I realize that the structure I have listed above is pretty complicated, so there are a number of simplifying cases I am also interested in:
a_i(h_i) = a_i
; independent of h_iA_i(a_1, ..., a_{i-1}) = A_i
; independent of a_1, ... a_{i-1}g_i = 0
; independent of H_{i+1}- All outer loops are "large"; the number of elements in those sets is much greater than the number of cores.

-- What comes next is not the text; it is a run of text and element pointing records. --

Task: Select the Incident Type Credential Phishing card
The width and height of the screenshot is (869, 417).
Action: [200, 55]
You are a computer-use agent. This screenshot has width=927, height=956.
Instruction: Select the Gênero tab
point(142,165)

Now, in practice, n <= 3, and item 1 holds for all outer loops, and items 2-4 all hold, so particular solutions for that case are sufficient. But since I am bothering to ask the question here, I am interested in getting ideas for how to deal with the additional complexity for more general problems if possible.
Edit:
Cleaned up the first pseudocode block to make it consistent with the other. Since people cannot understand my mathematical notation, here is a more concrete simple example:
#include <cmath>
#include <iostream>
#include <vector>
using namespace std;
double f(double a1, int a2, double a3){ // Very slow function
cout << a1 << ", " << a2 << ", " << a3 << endl;
return pow(a1*a3, a2) + a1 + a2 + a3; // just some contrived example
}
int g2(const vector<double> &Y3){ // average-ish
double sum = 0;
for(int i = 0; i < Y3.size(); ++i){ sum += Y3[i]; }
return int(sum / (Y3.size() + 1));
}
double g1(const vector<int> &Y2){ // return 1/(min(Y2)+1.0)

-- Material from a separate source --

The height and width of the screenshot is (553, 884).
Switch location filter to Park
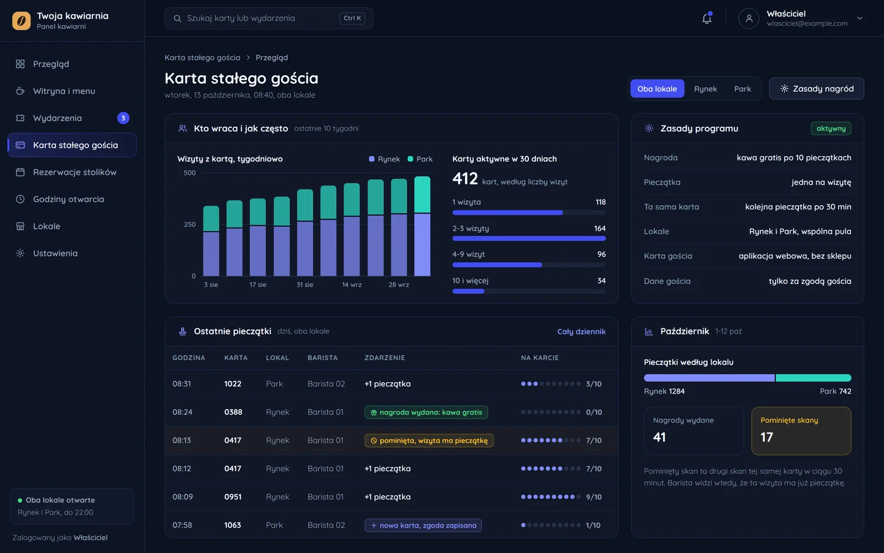click(743, 89)
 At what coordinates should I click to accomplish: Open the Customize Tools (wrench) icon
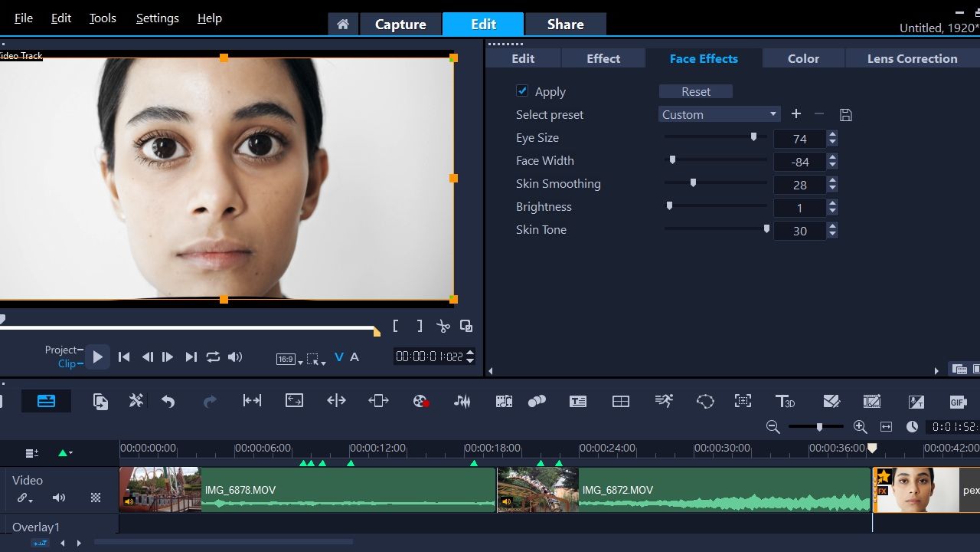coord(136,401)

int imin = 0; int minval = 0;
for(int i = 1; i < Y2.size(); ++i){
if(Y2[i] < minval){
imin = i;
minval = Y2[imin];
}
}
return 1.0/double(minval+1.0);
}
int main(){
for(double a1 = 0.0, h1 = 10.0; a1 < 1.0; a1 += h1){ // for a1 in A1
vector<int> Y2;
for(int a2 = 2, h2 = 1; a2 <= (int)(5*a1+10); a2 += h2){ // for a2 in A2(a1)
vector<double> Y3;
for(double a3 = 6.0, h3 = 1.0; a3 >= (a1+a2); a3 -= 0.5*h3){ // for a3 in A2(a1, a2)
h3 = f(a1, a2, a3);
Y3.push_back(h3);
}
h2 = g2(Y3);
Y2.push_back(h2);
}
h1 = g1(Y2);
}
return 0;
}
I picked the values randomly, and it turns out f
is only evaluated 3 times. Note that the above code is NOT parallelizable. Assume that it is possible to query if a loop's incrementation depends on higher up loops.
I should clarify what I'm after as well. When I originally said structure, I perhaps should have said parallelization methodology or something like that. For example, my first attempt to parallelize was to throw the inner-most calls to f
into a thread pool and join at the end of the inner-most loop. As mentioned above, this doesn't work when the inner-most loop iterates only over one element. This didn't really require restructuring the existing code significantly, and I would like to avoid it if possible.